Source: http://blog.csdn.net/u013235478/article/details/53178657

Mycat from entry to abandonment

 

1. Non-sharded field query

The routing result in Mycat is determined by the sharding field and sharding method . For example, a Mycat sub-library scheme in the following figure:

  • Fragmentation based on the id field of the tt_waybill table
  • The sharding method is the modulo of the id value of 3 , and a shard in DB1, DB2, and DB3 is determined according to the modulo value.

Non-sharded field query

If there is an id field in the query condition, the query will fall to a specific shard. E.g:

mysql>select * from tt_waybill where id = 12330;

At this point, Mycat will calculate the routing result

12330 % 3 = 0 –> DB1

And route the request to DB1 for execution.

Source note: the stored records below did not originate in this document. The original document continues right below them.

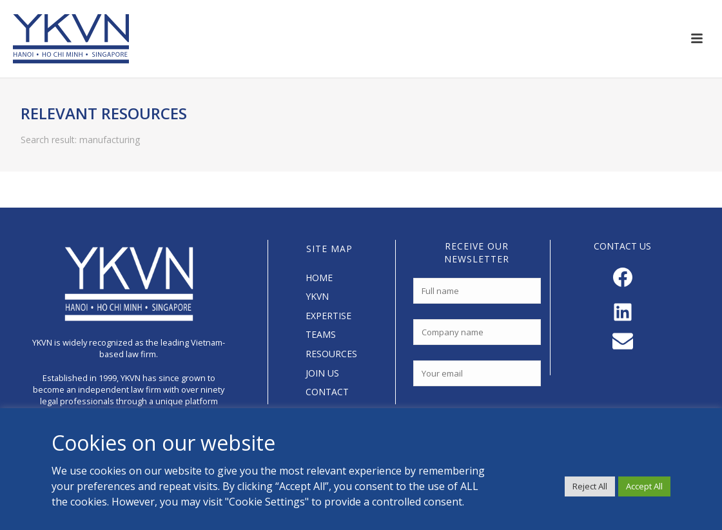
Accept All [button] (644, 486)
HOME (319, 277)
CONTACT (327, 392)
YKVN (317, 296)
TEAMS (321, 334)
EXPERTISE (328, 315)
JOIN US (322, 373)
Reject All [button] (589, 486)
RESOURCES (331, 354)
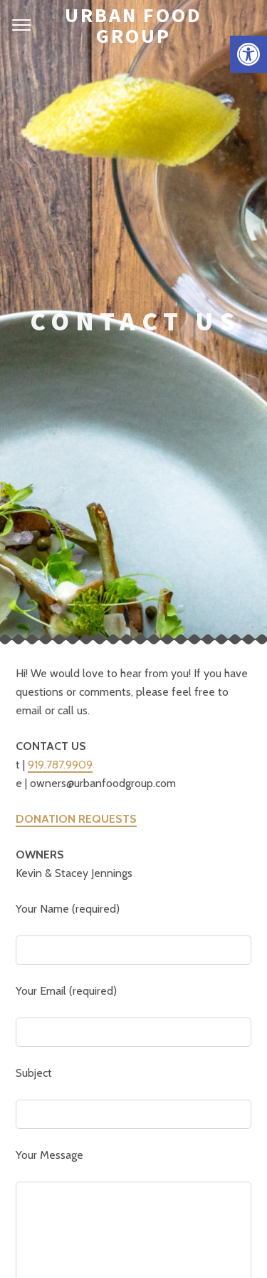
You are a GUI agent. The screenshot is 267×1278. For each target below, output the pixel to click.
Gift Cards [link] (143, 1242)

If there is no fragmentation , for example:

mysql>select * from tt_waybill where waybill_no =88661;

At this point, Mycat cannot calculate the route, so it will be sent to all nodes for execution:

DB1 –> select * from tt_waybill where waybill_no =88661;
DB2 –> select * from tt_waybill where waybill_no =88661;
DB3 –> select * from tt_waybill where waybill_no =88661;

If the sharding field has a high degree of selectivity, it is also a commonly used query dimension in the business. Generally, only one or very few DB nodes are hit (result set is returned). There are only 3 DB nodes in the example, and the number of DB nodes in the actual application is far more than this. If there are 50 DB nodes, then a query in the front end will become 50 queries when it falls on the MySQL database, which will greatly consume Mycat and MySQL. database resource.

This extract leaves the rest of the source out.